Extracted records
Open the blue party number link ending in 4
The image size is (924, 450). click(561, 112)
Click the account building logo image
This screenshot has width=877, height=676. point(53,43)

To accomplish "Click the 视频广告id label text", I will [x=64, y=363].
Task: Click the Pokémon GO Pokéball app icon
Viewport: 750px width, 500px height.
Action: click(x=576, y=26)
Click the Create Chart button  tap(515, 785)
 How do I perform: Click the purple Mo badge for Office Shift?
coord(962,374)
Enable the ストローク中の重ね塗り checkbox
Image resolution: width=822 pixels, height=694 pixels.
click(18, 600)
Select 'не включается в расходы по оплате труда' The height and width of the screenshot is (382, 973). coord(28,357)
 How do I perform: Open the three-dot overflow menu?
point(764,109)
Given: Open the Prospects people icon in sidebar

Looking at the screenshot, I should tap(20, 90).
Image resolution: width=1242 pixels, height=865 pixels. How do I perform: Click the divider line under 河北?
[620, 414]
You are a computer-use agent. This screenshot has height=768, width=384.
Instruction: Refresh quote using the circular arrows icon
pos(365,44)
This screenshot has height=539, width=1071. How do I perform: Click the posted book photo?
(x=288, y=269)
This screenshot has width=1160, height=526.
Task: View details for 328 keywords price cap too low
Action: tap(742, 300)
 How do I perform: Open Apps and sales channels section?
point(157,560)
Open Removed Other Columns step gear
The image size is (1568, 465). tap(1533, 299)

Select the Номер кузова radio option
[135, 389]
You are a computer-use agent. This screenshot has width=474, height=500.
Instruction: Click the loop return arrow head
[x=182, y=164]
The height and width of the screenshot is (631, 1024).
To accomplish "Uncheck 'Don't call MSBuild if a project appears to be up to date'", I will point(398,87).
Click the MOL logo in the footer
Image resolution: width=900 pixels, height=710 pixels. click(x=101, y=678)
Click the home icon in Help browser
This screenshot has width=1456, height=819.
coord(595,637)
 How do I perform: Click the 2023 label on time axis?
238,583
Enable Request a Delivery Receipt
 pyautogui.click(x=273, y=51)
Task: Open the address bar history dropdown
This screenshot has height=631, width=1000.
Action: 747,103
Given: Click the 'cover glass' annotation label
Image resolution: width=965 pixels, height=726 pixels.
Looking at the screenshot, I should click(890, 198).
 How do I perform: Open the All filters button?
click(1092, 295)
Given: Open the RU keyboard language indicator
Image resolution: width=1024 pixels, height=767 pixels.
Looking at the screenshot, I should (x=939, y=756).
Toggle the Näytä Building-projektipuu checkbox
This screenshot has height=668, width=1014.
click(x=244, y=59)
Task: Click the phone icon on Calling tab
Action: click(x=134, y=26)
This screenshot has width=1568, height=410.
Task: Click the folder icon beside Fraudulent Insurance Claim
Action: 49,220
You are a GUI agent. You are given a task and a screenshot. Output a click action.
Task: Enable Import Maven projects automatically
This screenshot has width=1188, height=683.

What to do. Set down again, word for word, the stretch of records from the line with "Image resolution: width=965" to the line with "Given: Open the RU", both of those lines included.

Answer to this problem.
Image resolution: width=965 pixels, height=726 pixels.
Looking at the screenshot, I should click(890, 198).
 How do I perform: Open the All filters button?
click(1092, 295)
Given: Open the RU keyboard language indicator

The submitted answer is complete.